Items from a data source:

————————

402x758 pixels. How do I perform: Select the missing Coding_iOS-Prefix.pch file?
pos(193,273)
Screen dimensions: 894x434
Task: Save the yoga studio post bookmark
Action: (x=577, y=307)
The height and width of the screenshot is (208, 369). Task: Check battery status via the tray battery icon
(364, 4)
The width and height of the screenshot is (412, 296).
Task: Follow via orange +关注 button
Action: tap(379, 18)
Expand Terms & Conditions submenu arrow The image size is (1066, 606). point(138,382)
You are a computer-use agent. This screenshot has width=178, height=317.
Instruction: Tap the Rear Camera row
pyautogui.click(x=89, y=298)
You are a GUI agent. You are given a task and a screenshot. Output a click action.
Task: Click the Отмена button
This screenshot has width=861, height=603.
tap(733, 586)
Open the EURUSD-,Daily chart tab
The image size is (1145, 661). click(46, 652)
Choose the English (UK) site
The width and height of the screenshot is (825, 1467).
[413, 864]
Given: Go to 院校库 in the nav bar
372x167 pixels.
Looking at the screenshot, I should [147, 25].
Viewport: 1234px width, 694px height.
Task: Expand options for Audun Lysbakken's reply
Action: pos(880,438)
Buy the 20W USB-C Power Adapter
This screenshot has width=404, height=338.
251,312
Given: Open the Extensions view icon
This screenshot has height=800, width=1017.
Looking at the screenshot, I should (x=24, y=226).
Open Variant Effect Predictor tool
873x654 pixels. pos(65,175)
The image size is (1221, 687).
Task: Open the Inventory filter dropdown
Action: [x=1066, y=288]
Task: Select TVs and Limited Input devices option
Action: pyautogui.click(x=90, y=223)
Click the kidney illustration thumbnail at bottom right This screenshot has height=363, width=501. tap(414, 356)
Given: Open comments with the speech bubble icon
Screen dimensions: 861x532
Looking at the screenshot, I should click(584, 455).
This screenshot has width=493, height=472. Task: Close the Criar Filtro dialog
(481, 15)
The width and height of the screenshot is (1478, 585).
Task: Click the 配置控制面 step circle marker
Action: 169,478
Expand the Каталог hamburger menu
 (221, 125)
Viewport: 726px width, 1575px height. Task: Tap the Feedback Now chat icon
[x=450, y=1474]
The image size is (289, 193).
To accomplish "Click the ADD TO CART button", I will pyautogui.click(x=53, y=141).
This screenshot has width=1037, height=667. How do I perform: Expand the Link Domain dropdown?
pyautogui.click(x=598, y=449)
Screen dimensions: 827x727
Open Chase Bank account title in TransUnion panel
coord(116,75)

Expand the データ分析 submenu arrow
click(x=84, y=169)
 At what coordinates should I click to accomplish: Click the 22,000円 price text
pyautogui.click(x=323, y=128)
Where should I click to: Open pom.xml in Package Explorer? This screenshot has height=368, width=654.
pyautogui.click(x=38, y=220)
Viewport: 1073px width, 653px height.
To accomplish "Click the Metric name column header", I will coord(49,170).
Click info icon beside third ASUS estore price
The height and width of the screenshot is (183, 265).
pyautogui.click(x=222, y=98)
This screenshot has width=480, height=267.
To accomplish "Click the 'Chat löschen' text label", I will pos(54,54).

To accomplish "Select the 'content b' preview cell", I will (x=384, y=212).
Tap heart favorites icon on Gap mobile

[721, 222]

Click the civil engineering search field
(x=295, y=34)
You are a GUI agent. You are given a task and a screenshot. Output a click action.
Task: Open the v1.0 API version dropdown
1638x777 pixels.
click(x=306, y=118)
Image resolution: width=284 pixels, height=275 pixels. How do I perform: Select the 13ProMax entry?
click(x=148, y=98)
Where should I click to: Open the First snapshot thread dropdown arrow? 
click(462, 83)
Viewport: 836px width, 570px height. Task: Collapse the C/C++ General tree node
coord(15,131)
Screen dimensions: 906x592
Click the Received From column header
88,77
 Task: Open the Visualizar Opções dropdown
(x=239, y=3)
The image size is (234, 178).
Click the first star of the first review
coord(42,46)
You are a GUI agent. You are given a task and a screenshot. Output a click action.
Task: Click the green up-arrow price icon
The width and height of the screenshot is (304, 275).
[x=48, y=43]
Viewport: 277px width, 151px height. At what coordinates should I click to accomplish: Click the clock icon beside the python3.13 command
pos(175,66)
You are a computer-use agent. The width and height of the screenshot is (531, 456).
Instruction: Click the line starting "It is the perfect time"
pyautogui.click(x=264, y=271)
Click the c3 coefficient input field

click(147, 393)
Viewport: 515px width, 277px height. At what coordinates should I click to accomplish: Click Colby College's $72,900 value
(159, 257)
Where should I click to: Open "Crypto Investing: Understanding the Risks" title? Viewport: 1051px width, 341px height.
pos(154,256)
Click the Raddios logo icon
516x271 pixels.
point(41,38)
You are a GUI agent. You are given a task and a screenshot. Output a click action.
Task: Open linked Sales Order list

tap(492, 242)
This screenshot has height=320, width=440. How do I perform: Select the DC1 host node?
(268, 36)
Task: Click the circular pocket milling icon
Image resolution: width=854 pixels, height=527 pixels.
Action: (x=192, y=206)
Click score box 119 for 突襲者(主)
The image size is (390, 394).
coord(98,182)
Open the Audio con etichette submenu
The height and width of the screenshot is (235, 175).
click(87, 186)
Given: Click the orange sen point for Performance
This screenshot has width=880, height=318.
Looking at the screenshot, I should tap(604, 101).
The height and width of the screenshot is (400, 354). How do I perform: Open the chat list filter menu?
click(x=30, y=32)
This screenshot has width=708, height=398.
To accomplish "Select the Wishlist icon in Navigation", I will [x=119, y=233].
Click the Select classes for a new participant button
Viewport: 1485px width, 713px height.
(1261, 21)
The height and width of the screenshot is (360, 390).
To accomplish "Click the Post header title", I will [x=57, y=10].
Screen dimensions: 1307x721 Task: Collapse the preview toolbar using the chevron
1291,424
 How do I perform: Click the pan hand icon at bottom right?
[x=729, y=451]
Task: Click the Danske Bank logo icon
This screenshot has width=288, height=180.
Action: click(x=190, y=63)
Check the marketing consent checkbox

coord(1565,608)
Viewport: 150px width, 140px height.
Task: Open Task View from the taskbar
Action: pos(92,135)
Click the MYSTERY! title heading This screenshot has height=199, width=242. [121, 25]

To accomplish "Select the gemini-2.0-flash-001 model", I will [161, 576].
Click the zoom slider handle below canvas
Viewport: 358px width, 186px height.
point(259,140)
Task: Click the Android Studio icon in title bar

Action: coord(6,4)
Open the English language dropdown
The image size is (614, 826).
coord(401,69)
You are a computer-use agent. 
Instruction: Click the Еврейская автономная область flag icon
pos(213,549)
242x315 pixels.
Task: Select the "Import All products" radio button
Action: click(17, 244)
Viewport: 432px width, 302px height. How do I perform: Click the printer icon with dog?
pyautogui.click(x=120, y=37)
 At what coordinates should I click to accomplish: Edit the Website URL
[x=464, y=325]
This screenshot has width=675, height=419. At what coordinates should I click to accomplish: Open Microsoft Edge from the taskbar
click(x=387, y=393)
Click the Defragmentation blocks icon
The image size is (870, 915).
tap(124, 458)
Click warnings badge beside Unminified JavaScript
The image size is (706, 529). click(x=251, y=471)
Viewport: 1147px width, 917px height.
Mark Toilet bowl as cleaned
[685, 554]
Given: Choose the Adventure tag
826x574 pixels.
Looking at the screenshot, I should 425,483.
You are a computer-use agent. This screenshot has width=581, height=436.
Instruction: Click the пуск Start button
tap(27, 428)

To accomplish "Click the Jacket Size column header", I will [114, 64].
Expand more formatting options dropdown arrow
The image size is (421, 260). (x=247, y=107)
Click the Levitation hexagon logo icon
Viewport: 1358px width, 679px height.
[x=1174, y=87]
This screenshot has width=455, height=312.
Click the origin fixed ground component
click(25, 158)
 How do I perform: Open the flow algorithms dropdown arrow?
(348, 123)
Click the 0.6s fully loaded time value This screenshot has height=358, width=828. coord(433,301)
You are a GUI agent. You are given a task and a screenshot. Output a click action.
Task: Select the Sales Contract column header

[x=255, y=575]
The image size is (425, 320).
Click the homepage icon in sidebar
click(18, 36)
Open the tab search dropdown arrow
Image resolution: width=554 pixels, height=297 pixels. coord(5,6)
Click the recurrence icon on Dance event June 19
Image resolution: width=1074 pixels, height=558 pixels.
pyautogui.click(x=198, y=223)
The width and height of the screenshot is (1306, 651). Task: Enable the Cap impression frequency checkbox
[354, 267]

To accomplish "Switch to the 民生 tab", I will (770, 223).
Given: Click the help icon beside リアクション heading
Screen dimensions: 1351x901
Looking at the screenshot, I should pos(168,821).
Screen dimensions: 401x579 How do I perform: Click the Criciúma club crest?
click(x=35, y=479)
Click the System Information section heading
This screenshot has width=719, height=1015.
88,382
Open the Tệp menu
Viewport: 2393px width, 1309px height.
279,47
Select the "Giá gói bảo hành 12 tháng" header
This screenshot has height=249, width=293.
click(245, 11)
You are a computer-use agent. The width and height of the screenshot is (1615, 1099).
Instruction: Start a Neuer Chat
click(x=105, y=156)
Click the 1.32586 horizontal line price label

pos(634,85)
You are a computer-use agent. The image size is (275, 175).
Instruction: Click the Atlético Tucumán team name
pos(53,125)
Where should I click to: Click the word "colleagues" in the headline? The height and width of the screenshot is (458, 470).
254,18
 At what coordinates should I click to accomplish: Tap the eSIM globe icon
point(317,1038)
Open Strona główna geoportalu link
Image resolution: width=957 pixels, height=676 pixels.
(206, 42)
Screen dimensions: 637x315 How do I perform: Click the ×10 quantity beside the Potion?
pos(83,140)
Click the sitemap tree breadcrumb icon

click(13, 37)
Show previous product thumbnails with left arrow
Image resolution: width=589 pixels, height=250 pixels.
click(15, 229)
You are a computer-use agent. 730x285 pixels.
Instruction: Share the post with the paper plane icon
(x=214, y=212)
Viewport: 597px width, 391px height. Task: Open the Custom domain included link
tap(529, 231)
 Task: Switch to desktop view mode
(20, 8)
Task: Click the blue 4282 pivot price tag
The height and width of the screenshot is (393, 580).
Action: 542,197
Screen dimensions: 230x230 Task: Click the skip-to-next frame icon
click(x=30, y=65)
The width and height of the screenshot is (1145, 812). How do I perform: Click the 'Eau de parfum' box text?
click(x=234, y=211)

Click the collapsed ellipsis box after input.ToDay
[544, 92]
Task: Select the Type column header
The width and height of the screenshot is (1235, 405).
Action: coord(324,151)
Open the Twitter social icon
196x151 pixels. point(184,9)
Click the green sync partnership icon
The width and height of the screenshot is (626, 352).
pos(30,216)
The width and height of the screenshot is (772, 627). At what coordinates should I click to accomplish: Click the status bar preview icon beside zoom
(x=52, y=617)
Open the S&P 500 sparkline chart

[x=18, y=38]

————————

What is required:
Each line holding the word "green" must be pulled from the records.

Exercise solution:
Task: Click the green up-arrow price icon
Click the green sync partnership icon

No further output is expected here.